Early farmers generally made due with lumber on hand – often an ample supplies of premium woods from surrounding old growth forests, and felled for firewood, furniture, tool handles – and to build a barn. They used species indiscriminately – Oak, Beech, Chestnut, Elm, Hickory, Maple and other trees – as this is exactly what you find generations later, when the barn is dismantled (or collapses under it’s own neglected weight or with a pick-up truck and chain yank of a corner timber).
We could separate the salvaged timber, and often do for orders, but the woods together, as a kind of dressed up reflection of the original forest composition, reveal a floor or paneled surface that in all it’s natural variety, maintains the inscrutable harmony of old growth roots.
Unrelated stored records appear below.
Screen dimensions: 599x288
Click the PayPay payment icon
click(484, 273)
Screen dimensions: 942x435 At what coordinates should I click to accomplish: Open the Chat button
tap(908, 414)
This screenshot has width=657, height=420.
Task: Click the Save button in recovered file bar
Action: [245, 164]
Raise the Barn is a tribute to the resourcefulness of farmers, the vernacular American barn structure; to the rich forests where they first took root, the essential source of local food. Re-milled, the range of wood types seem to find no less natural a setting in the heart of the city. Our earliest installations are for kid’s rooms in row houses. Like the children of farmers a century ago, a city kid can also grow up in a barn, of sorts (though “we don’t live in a barn!” may no longer be a rallying call to tidyness). Raise the Barn is alternately sophisticated and playful, and has served a range of environments – from parlors looking for a less formal edge, to a chain of organic burger restaurants.
The light to darker brown hues fall within a similar color range. And while the figure and grain is equally varied, they are all hardwoods, and exhibit compatibility throughout their transformation.